In a more detailed embodiment, the method further comprises the step of sealing a second film to the exterior surface of the ink tank to define a second sealed exterior passage between at least two compartments of the ink tank, the seal between the film and the exterior surface of the ink tank outlining at least a second opening through the ink tank. In yet another more detailed embodiment, the step of sealing the second film to the exterior surface of the ink tank seals the second sealed exterior passage to the exclusion of the first sealed exterior passage. In a further detailed embodiment, the ink tank includes an interior passage through an interior wall of the ink tank providing fluid communication between the first chamber and the second chamber of the ink tank, where the interior passage allows fluid to flow in a first direction from the first chamber to the second chamber, and the first sealed exterior passage allows fluid to flow in a second direction, opposite that of the first direction.

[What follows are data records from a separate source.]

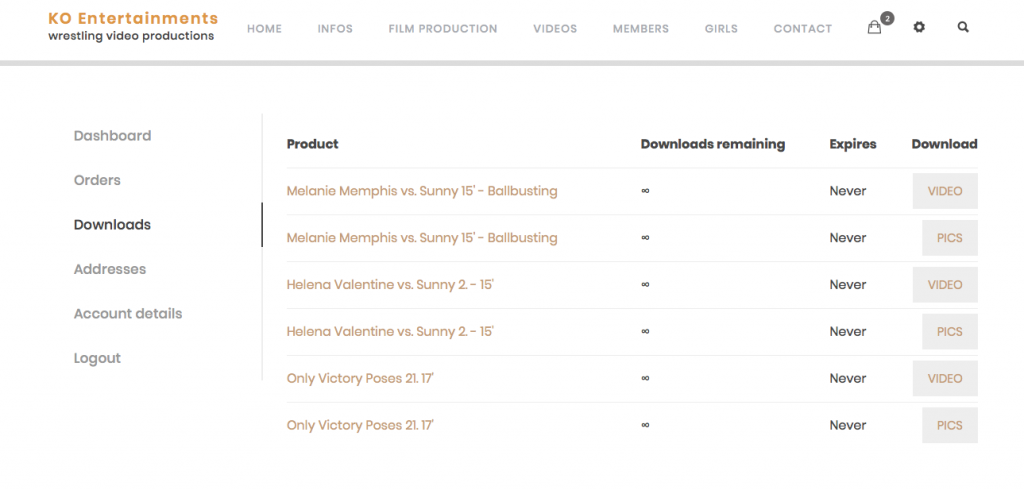Image resolution: width=1024 pixels, height=490 pixels.
Task: Open the search magnifier icon
Action: point(963,27)
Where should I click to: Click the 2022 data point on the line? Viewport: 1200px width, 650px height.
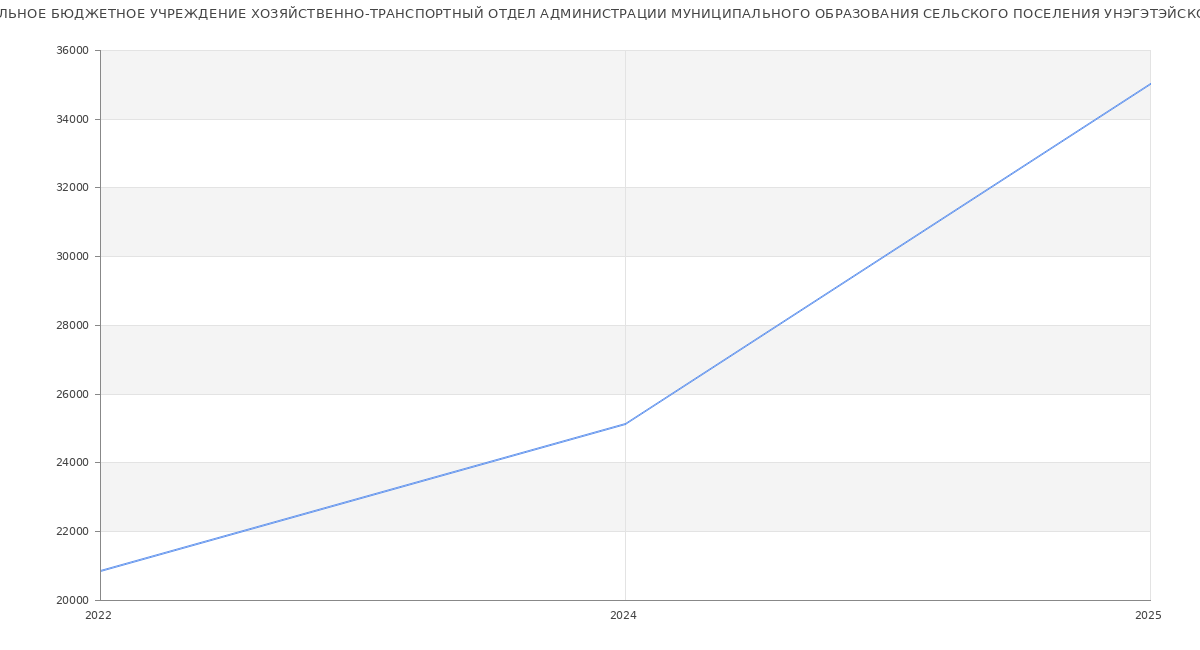point(101,571)
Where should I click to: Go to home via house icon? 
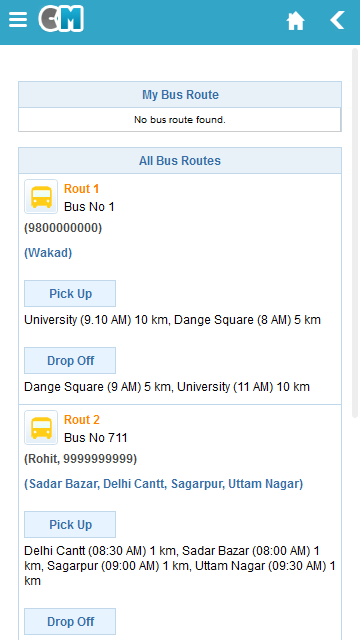(x=296, y=20)
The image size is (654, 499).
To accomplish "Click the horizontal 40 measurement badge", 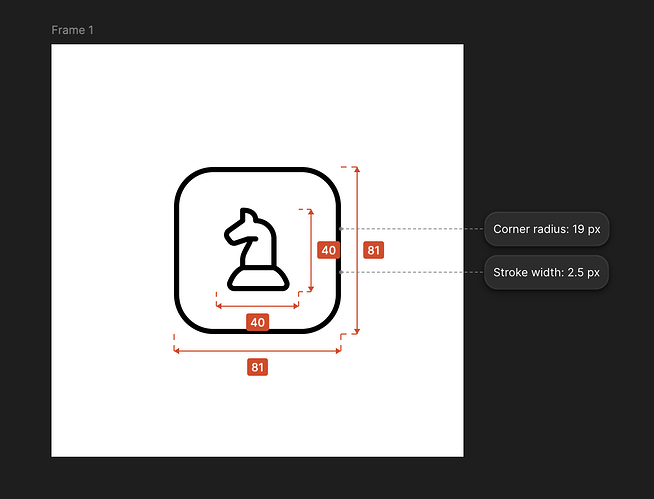I will click(257, 322).
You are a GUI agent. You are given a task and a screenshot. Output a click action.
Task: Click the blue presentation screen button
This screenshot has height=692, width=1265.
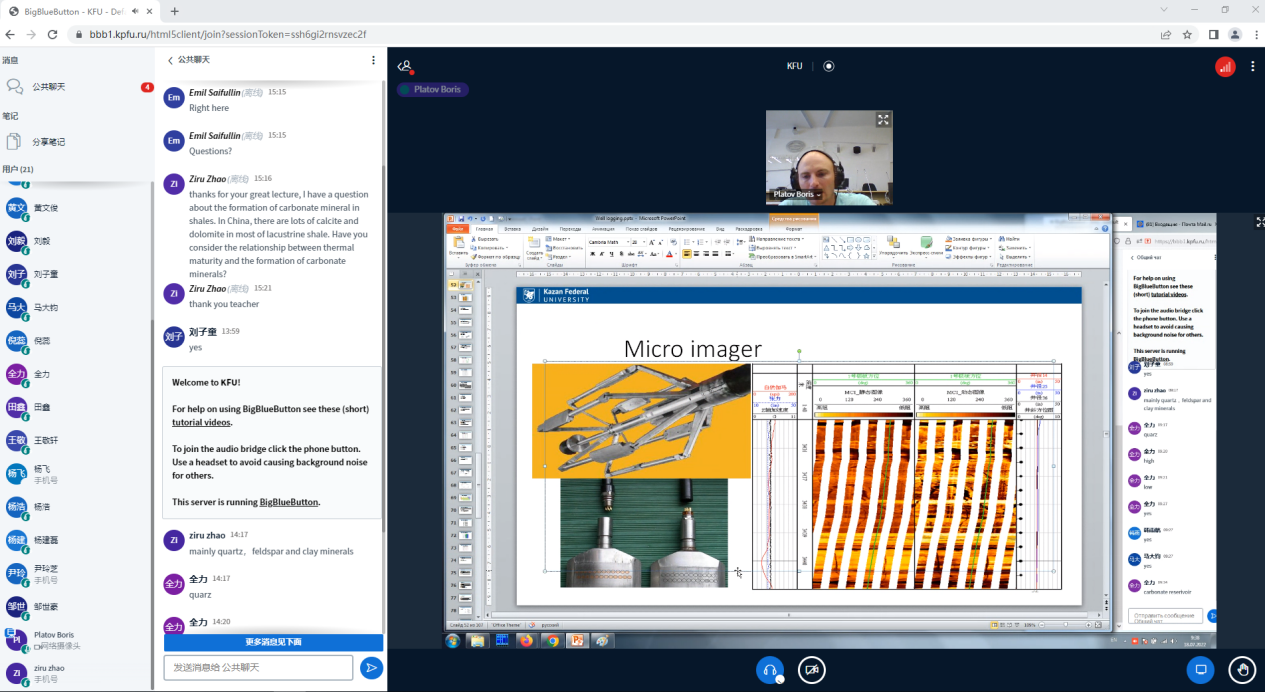click(x=1201, y=669)
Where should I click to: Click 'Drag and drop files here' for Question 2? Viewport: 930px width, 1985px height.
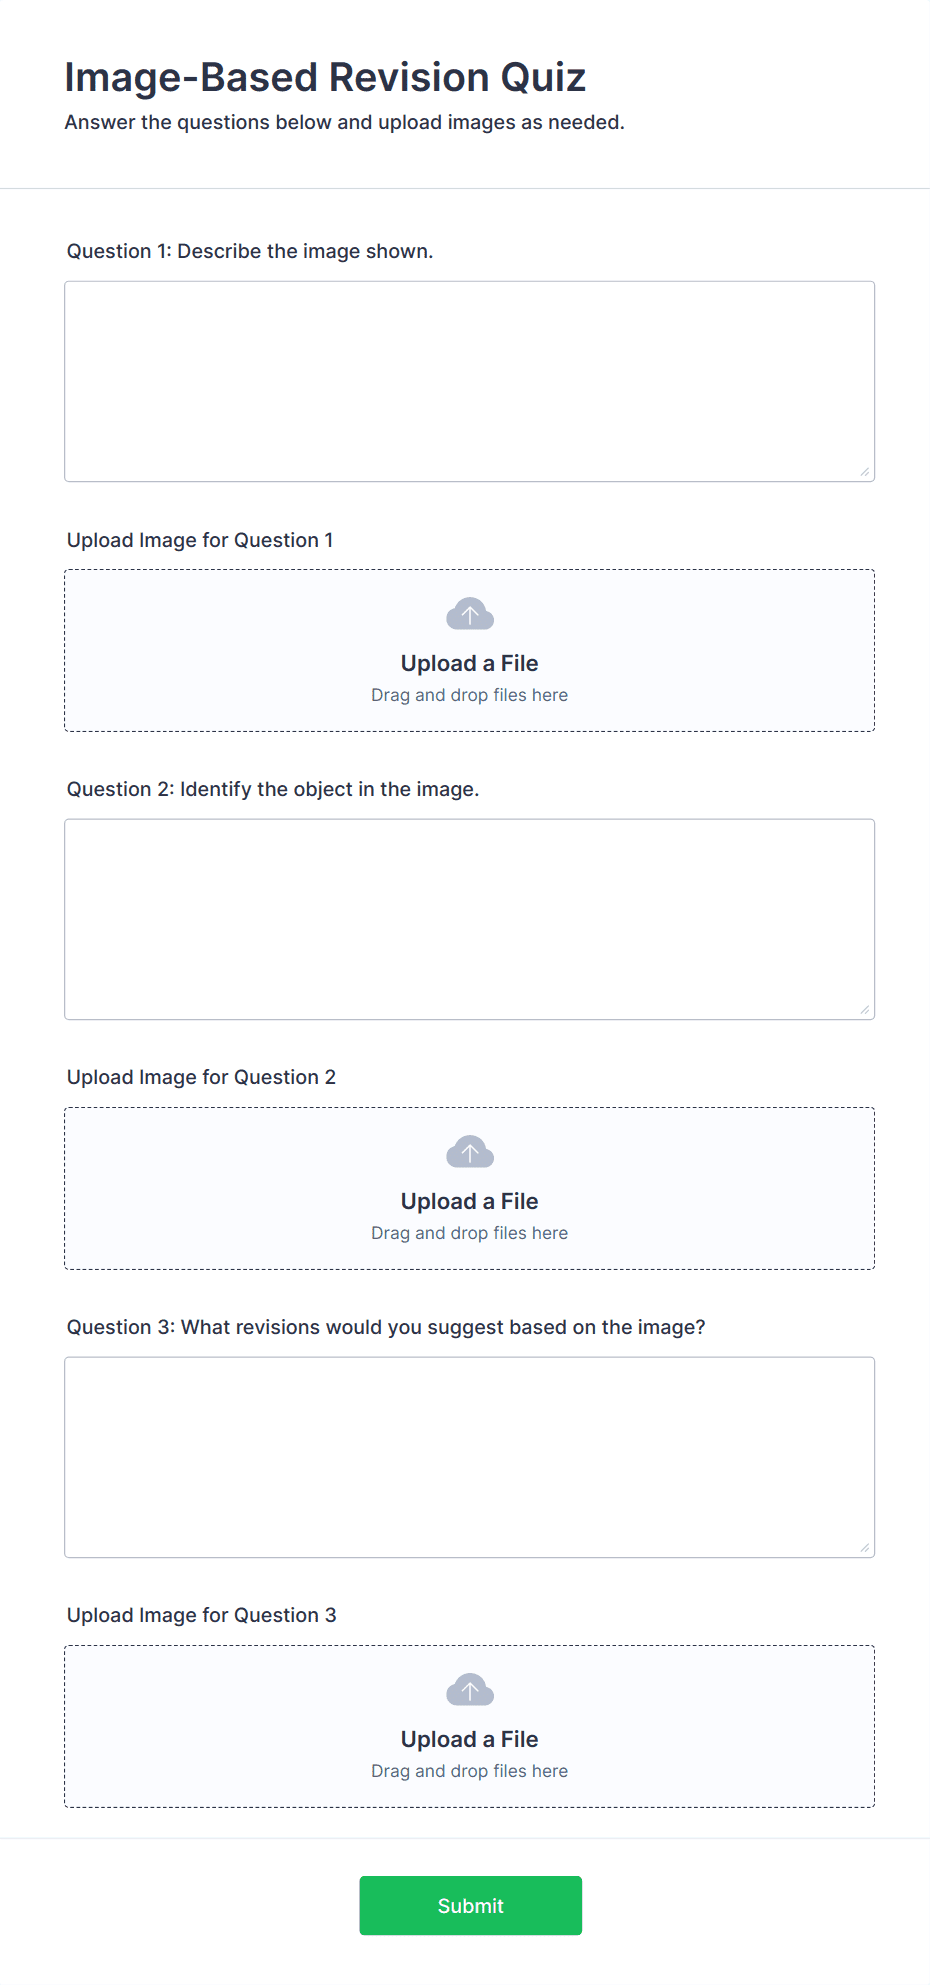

Some embodiments of the present invention provide a method of forming an ink tank, the method comprising: (a) molding at least two ink chambers of an ink tank, each ink chamber is defined by vertical walls that intersect a horizontal wall, where the at least two chambers share a common wall dividing the chambers from one another; (b) forming a first orifice and a second orifice through the horizontal floor, where the second orifice is vertically overlapped by the common wall; (c) mounting a lid to the vertical walls opposite the horizontal wall; and (d) mounting a film over the first orifice and the second orifice to inhibit fluid from egressing through the orifices.
In a more detailed embodiment, the common wall includes an opening therethrough providing fluid communication between the at least two chambers, and the step of forming the second orifice through the horizontal wall includes removing material from the horizontal wall to create the second orifice and further includes removing material from the common wall directly above the second orifice to form the opening through the common wall. In a further detailed embodiment, further comprising the step of: (i) forming a first orifice through a vertical wall defining the first chamber; (ii) forming a first orifice through a vertical wall defining the second chamber; and (iii) mounting a film to the vertical wall of the first chamber and to the vertical wall of the second chamber to encompass the first orifices and provide a sealed conduit between the first chamber and the second chamber.